Just want to give a massive shout-out to my friend Henri, who has just published his biography. Growing up as a Rwandan refugee in Burundi, he moved to Stone Mountain, Atlanta to attend college, then started a life in America. This is the heartfelt story of living with two cultures, and what ultimately drew him back to Africa. He's a fascinating guy and this book is a real page-turner.

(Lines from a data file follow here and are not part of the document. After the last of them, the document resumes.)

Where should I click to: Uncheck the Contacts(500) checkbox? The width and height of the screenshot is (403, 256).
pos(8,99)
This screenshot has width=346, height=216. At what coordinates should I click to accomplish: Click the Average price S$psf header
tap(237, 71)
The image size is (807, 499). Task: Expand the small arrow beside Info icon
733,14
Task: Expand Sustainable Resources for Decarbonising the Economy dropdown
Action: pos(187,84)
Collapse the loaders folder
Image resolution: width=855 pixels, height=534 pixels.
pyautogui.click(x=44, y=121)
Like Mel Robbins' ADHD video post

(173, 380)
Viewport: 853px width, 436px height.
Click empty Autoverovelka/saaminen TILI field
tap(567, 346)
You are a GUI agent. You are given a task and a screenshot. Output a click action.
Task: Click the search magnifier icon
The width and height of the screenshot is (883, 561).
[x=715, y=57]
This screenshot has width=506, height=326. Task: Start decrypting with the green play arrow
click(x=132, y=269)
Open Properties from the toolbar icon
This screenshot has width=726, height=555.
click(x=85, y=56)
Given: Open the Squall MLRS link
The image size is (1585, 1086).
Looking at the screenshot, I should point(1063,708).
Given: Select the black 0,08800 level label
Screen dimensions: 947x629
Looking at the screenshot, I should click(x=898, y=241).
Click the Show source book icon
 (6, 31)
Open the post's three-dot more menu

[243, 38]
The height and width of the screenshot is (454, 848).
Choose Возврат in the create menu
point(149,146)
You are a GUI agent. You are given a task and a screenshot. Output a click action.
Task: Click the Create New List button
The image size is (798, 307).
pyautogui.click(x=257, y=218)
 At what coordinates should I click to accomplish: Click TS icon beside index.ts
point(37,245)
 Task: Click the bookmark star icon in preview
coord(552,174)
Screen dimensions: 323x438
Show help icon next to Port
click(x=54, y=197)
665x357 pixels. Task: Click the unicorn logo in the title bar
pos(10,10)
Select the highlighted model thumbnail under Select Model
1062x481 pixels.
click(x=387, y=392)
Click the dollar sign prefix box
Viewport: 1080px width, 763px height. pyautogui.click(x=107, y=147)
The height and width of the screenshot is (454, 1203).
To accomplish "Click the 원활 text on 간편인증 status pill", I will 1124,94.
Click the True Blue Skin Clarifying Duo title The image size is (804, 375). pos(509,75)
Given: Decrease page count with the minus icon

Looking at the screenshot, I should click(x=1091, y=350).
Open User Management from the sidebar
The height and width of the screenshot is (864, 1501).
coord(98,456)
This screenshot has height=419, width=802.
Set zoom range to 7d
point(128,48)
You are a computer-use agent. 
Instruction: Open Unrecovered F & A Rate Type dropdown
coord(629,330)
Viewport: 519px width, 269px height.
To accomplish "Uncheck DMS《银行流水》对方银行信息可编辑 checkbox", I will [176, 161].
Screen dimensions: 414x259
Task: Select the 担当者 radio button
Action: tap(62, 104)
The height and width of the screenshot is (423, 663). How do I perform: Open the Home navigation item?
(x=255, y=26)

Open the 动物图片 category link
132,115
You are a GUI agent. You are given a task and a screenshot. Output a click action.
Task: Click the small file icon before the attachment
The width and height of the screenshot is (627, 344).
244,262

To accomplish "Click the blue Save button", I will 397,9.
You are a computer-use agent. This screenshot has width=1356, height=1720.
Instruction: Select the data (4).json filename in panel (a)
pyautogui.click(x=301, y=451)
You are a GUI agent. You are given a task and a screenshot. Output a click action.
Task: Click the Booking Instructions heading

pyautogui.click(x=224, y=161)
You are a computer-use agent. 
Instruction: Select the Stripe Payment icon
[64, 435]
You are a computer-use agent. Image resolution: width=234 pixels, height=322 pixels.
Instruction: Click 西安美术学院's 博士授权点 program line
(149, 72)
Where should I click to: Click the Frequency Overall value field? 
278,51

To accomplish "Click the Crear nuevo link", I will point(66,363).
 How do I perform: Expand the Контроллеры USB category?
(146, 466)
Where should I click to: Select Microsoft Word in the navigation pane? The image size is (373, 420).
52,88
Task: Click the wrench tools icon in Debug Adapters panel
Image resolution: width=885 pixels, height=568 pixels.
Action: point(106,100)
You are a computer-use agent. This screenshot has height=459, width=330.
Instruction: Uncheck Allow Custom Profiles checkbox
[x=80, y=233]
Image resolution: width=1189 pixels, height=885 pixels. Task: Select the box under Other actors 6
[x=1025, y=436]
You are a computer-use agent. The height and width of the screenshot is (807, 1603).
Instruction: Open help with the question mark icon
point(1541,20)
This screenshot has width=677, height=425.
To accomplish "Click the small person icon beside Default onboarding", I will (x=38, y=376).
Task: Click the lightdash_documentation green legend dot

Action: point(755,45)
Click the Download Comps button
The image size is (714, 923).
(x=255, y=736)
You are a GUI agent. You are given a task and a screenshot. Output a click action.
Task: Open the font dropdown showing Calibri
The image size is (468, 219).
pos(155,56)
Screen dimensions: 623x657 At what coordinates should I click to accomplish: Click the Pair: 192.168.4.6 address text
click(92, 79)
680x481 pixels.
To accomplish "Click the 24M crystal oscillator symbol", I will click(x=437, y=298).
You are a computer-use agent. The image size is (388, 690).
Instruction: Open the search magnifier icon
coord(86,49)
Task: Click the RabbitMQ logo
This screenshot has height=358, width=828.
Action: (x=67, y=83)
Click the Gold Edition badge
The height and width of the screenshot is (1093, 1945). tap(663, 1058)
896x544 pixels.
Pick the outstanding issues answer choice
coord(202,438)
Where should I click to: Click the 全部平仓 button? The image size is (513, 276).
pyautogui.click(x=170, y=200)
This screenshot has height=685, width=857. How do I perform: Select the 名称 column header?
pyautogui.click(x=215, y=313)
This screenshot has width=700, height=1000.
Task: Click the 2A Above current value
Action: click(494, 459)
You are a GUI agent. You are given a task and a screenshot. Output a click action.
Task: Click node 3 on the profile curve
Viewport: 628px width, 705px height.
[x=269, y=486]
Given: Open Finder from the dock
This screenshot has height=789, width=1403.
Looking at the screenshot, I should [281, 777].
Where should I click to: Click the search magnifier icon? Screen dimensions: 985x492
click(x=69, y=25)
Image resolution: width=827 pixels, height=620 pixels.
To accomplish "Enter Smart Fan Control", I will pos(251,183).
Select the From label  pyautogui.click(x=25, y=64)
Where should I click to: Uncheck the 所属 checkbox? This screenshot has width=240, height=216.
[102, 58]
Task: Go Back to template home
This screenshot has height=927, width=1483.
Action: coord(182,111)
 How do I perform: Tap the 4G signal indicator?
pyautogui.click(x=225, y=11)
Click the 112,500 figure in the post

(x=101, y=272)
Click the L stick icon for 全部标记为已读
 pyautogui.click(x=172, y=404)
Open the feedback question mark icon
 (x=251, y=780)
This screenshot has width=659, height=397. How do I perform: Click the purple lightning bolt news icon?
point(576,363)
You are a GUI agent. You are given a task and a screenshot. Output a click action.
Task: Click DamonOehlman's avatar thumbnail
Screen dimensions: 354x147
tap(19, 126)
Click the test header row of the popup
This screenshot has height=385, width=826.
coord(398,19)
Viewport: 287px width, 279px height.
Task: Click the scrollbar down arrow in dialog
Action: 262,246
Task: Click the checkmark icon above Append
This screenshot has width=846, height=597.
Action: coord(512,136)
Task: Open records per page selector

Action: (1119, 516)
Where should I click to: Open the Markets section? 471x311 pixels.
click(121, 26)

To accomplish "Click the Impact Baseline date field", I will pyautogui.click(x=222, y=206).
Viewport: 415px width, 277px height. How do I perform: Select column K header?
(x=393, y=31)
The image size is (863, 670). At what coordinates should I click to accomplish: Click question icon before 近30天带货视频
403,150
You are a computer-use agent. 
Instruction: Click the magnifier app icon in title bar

Henri wrote this book to share his personal experience of the life he lived in the West, specifically in the United States. This book is about the misconceptions he had, the challenges he faced, and finally the rediscovery he experienced once back at home. If you are part of the African Diaspora living abroad or contemplating moving to the West, this book is for you. If you want to come home to Africa and need some inspiration, this book is for you. After seventeen years abroad and now five years back in East Africa, the road has not been easy, but what Henri found is peace of mind, a better quality of life, his true self and where he truly belongs. Over the course of Henri’s journey, you are going to hear anecdotes about failure, resilience, hope, and purpose. This is not a book comparing two worlds, but a personal journey of self-discovery and of the realization that we, as Africans, can build our own dreams at home.
My review from Amazon:
This is a really interesting book. Living in Africa and working with refugee organisations, it's inescapable that many young people in economically developing countries believe that all of their problems could be fixed if they just made it to Europe or America. This is an incredibly honest, and at times very humorous, book written by a man who grew up as a refugee in Burundi and then spent around 18 years in America. It busts the myth that life in the West is easy, and it looks at the complex issues of social isolation and self-identity that come with a move of that magnitude. It also looks at the author's decision to return to Africa, and highlights the opportunities that are emerging in business and social enterprise on the continent. It's a really thought-provoking, heartfelt read.